Ustadh Ahmir Nawaz is a historian, traveller, poet and writer devoted to the study and teaching of the Seerah of the blessed Prophet Muhammad ﷺ.

Credentials

He holds a BA in history and ijāzahs (formal authorisations) in Seerah, Fiqh, ʿAqīdah, and Taṣawwuf, rooted in established scholarly chains of learning.

Specialisation

He specialises in teaching the Seerah through a deep analytical lens developed through many years of teaching across diverse formats, serving an international student base.

Experience

He has extensive teaching experience delivering Seerah to students from various cultural and academic backgrounds through structured courses, seminars, and collective book readings.

Why Deeper Seerah?

Most Seerah courses begin in Makkah. This one begins with the dawn of civilisation. In Deeper Seerah, we trace the story of the Prophet ﷺ through the great rivers of human history, drawing on anthropology, sociology, archaeology, linguistics, and classical history. We journey back to the Sumerians, Akkadians, Babylonians, and the earliest Arabian tribes, uncovering how ancient cultures, trade routes, belief systems, and shifting empires shaped the world into which the Prophet ﷺ was born. This approach reveals the Seerah not merely as a biography, but as the culmination of humanity’s long search for truth, set within a tapestry of civilizations that rose and fell long before Quraysh ever existed. It is Seerah with depth, context, and centuries of meaning, allowing every student to understand why revelation arrived precisely when, and where, it did.

Critical Analysis

Because this Seerah fuses the ancillary sciences into the heart of the narrative, treating them not as side notes, but as essential tools for understanding revelation. In Deeper Seerah, anthropology, archaeology, sociology, linguistics, and classical historiography stand shoulder-to-shoulder with the traditional sources. They are lenses that sharpen the picture, illuminate the context, and allow us to separate fact from folklore, history from embellishment, and authentic tradition from later invention. It is called Deeper Seerah for a reason. We scrutinise the earliest sources, examine Hadith with a careful historical eye, and return to the primary course materials of Islam with the seriousness they deserve. At the same time, the course remains profoundly spiritual, showing how the Seerah is not merely an academic pursuit but a pathway to strengthening one’s heart, character, and connection to Allah ﷻ.This Seerah does not repeat familiar stories, it uncovers what lies beneath them.

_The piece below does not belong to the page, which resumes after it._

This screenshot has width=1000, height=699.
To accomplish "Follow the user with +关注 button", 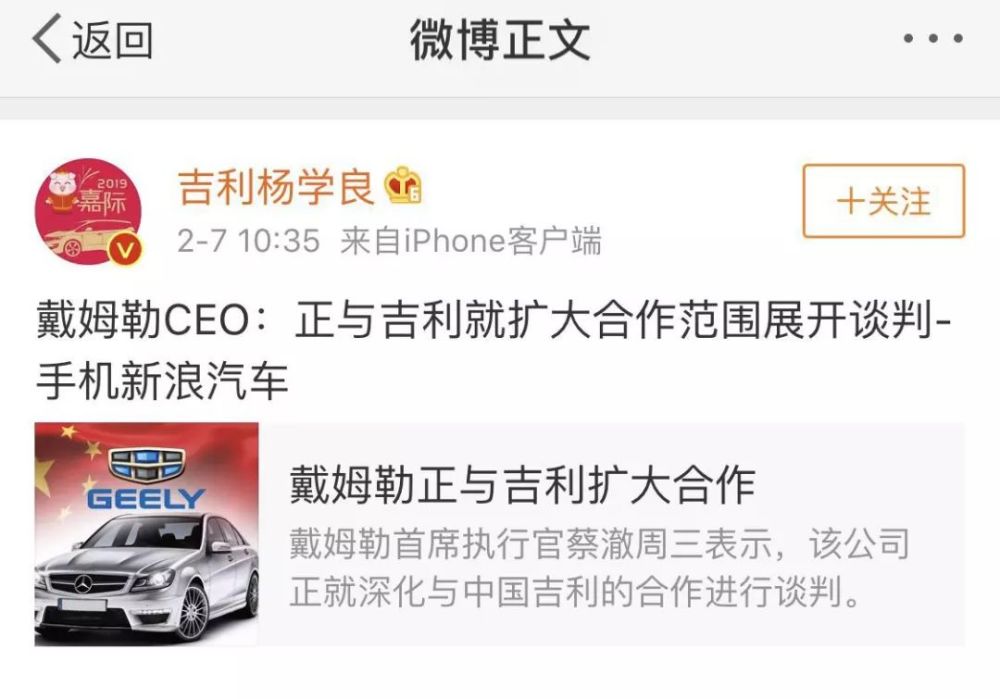I will (x=883, y=201).
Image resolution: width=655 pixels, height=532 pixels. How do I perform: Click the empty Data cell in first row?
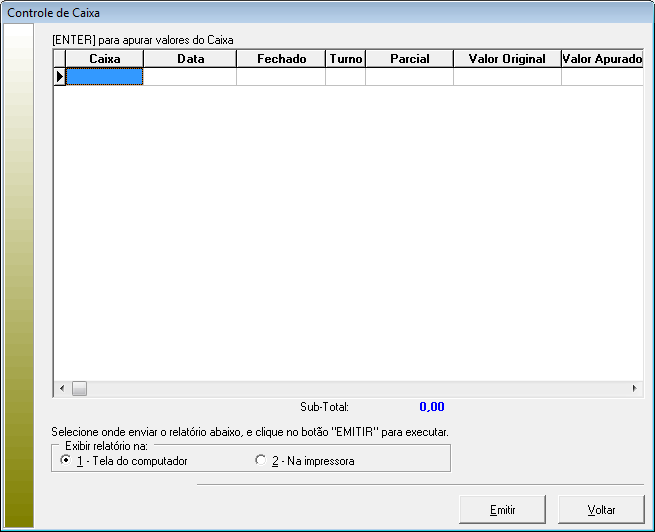point(190,77)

A Broad Spectrum of Primary Texts

The uniqueness of this Seerah lies in the way it draws upon the primary sources of entire civilizations, Greek, Roman, Persian, and early Arabian,  alongside the classical Islamic texts. Most Seerah courses remain within a narrow circle of familiar narrations. Deeper Seerah steps far beyond that boundary. We examine what the Greeks observed about Arabia, what Roman historians recorded about its tribes and trade, what inscriptions reveal about its languages, and how neighbouring empires understood the rise and fall of power across the peninsula. These accounts, woven carefully with Quranic and Hadith sources, create a vivid, historically precise, multi-layered portrait of the world into which the Prophet ﷺ was born. The result is an image of the Seerah that feels alive, enriched by voices that have never before been brought together in this way. A Seerah formed not only from Islamic tradition, but from the witness of civilizations that stood beside it.

The Seerah is a Map on Which Other Sciences are Pegged.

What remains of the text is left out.